Stored data
•••

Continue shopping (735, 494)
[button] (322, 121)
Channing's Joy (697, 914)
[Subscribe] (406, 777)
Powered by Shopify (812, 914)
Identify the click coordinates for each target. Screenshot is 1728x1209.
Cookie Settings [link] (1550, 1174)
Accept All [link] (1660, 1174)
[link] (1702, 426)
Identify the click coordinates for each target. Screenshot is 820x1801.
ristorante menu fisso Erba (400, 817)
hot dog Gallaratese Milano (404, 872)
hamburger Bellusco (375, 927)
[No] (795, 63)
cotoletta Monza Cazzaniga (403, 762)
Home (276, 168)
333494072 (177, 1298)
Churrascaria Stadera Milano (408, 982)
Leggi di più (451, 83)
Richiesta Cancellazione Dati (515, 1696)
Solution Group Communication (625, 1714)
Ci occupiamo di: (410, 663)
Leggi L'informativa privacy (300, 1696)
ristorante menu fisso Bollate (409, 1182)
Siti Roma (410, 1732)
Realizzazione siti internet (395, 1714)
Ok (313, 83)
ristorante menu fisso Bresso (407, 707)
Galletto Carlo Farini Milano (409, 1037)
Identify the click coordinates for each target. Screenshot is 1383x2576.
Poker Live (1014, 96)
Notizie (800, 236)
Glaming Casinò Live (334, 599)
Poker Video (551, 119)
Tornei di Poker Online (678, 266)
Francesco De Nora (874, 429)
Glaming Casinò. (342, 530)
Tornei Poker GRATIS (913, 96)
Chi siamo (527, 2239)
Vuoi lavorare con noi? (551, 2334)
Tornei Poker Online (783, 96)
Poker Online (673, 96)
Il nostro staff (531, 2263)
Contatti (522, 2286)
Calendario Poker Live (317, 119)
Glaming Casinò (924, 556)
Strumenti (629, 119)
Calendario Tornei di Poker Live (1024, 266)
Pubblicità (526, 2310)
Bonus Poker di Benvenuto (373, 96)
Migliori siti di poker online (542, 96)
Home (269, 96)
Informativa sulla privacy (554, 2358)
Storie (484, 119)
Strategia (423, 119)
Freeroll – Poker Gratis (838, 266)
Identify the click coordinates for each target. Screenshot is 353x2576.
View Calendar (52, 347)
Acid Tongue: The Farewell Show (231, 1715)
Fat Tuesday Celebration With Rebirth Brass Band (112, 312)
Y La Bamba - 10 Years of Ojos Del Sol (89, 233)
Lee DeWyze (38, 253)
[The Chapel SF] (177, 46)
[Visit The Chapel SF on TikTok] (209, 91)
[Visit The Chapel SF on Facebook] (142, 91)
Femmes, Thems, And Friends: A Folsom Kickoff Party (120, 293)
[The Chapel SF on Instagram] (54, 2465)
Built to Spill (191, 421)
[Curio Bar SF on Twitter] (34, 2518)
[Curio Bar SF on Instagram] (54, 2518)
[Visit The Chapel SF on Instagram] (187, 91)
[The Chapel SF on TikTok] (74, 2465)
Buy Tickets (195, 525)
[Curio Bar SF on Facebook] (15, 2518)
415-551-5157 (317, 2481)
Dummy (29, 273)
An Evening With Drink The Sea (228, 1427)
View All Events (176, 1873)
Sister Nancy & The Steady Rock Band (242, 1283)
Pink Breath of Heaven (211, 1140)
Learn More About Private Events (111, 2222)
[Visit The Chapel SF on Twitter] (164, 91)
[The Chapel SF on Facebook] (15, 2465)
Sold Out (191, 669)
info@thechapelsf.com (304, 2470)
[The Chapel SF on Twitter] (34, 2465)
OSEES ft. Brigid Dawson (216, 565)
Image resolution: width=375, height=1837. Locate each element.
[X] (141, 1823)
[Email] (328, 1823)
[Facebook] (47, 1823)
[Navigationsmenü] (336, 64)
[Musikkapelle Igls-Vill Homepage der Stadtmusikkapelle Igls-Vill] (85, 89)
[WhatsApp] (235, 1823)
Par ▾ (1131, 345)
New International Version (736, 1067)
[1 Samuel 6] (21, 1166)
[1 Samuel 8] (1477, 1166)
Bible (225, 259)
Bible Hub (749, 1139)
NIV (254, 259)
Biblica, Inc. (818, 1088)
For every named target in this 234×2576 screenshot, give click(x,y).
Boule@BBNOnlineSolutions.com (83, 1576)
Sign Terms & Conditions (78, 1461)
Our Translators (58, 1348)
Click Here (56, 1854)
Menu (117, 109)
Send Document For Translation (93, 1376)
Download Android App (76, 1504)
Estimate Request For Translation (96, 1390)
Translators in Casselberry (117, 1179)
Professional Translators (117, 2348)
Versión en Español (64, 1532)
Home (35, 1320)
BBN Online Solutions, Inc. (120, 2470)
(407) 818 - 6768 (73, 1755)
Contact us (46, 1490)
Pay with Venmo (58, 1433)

•••

Action item
Prepare a faithful transcription of the material above, with nothing altered.

Result
Continue shopping (735, 494)
[button] (322, 121)
Channing's Joy (697, 914)
[Subscribe] (406, 777)
Powered by Shopify (812, 914)
Identify the click coordinates for each target. Screenshot is 1728x1209.
Cookie Settings [link] (1550, 1174)
Accept All [link] (1660, 1174)
[link] (1702, 426)
Identify the click coordinates for each target. Screenshot is 820x1801.
ristorante menu fisso Erba (400, 817)
hot dog Gallaratese Milano (404, 872)
hamburger Bellusco (375, 927)
[No] (795, 63)
cotoletta Monza Cazzaniga (403, 762)
Home (276, 168)
333494072 (177, 1298)
Churrascaria Stadera Milano (408, 982)
Leggi di più (451, 83)
Richiesta Cancellazione Dati (515, 1696)
Solution Group Communication (625, 1714)
Ci occupiamo di: (410, 663)
Leggi L'informativa privacy (300, 1696)
ristorante menu fisso Bollate (409, 1182)
Siti Roma (410, 1732)
Realizzazione siti internet (395, 1714)
Ok (313, 83)
ristorante menu fisso Bresso (407, 707)
Galletto Carlo Farini Milano (409, 1037)
Identify the click coordinates for each target. Screenshot is 1383x2576.
Poker Live (1014, 96)
Notizie (800, 236)
Glaming Casinò Live (334, 599)
Poker Video (551, 119)
Tornei di Poker Online (678, 266)
Francesco De Nora (874, 429)
Glaming Casinò. (342, 530)
Tornei Poker GRATIS (913, 96)
Chi siamo (527, 2239)
Vuoi lavorare con noi? (551, 2334)
Tornei Poker Online (783, 96)
Poker Online (673, 96)
Il nostro staff (531, 2263)
Contatti (522, 2286)
Calendario Poker Live (317, 119)
Glaming Casinò (924, 556)
Strumenti (629, 119)
Calendario Tornei di Poker Live (1024, 266)
Pubblicità (526, 2310)
Bonus Poker di Benvenuto (373, 96)
Migliori siti di poker online (542, 96)
Home (269, 96)
Informativa sulla privacy (554, 2358)
Storie (484, 119)
Strategia (423, 119)
Freeroll – Poker Gratis (838, 266)
Identify the click coordinates for each target. Screenshot is 353x2576.
View Calendar (52, 347)
Acid Tongue: The Farewell Show (231, 1715)
Fat Tuesday Celebration With Rebirth Brass Band (112, 312)
Y La Bamba - 10 Years of Ojos Del Sol (89, 233)
Lee DeWyze (38, 253)
[The Chapel SF] (177, 46)
[Visit The Chapel SF on TikTok] (209, 91)
[Visit The Chapel SF on Facebook] (142, 91)
Femmes, Thems, And Friends: A Folsom Kickoff Party (120, 293)
[The Chapel SF on Instagram] (54, 2465)
Built to Spill (191, 421)
[Curio Bar SF on Twitter] (34, 2518)
[Curio Bar SF on Instagram] (54, 2518)
[Visit The Chapel SF on Instagram] (187, 91)
[The Chapel SF on TikTok] (74, 2465)
Buy Tickets (195, 525)
[Curio Bar SF on Facebook] (15, 2518)
415-551-5157 (317, 2481)
Dummy (29, 273)
An Evening With Drink The Sea (228, 1427)
View All Events (176, 1873)
Sister Nancy & The Steady Rock Band (242, 1283)
Pink Breath of Heaven (211, 1140)
Learn More About Private Events (111, 2222)
[Visit The Chapel SF on Twitter] (164, 91)
[The Chapel SF on Facebook] (15, 2465)
Sold Out (191, 669)
info@thechapelsf.com (304, 2470)
[The Chapel SF on Twitter] (34, 2465)
OSEES ft. Brigid Dawson (216, 565)
Image resolution: width=375, height=1837. Locate each element.
[X] (141, 1823)
[Email] (328, 1823)
[Facebook] (47, 1823)
[Navigationsmenü] (336, 64)
[Musikkapelle Igls-Vill Homepage der Stadtmusikkapelle Igls-Vill] (85, 89)
[WhatsApp] (235, 1823)
Par ▾ (1131, 345)
New International Version (736, 1067)
[1 Samuel 6] (21, 1166)
[1 Samuel 8] (1477, 1166)
Bible (225, 259)
Bible Hub (749, 1139)
NIV (254, 259)
Biblica, Inc. (818, 1088)
For every named target in this 234×2576 screenshot, give click(x,y).
Boule@BBNOnlineSolutions.com (83, 1576)
Sign Terms & Conditions (78, 1461)
Our Translators (58, 1348)
Click Here (56, 1854)
Menu (117, 109)
Send Document For Translation (93, 1376)
Download Android App (76, 1504)
Estimate Request For Translation (96, 1390)
Translators in Casselberry (117, 1179)
Professional Translators (117, 2348)
Versión en Español (64, 1532)
Home (35, 1320)
BBN Online Solutions, Inc. (120, 2470)
(407) 818 - 6768 (73, 1755)
Contact us (46, 1490)
Pay with Venmo (58, 1433)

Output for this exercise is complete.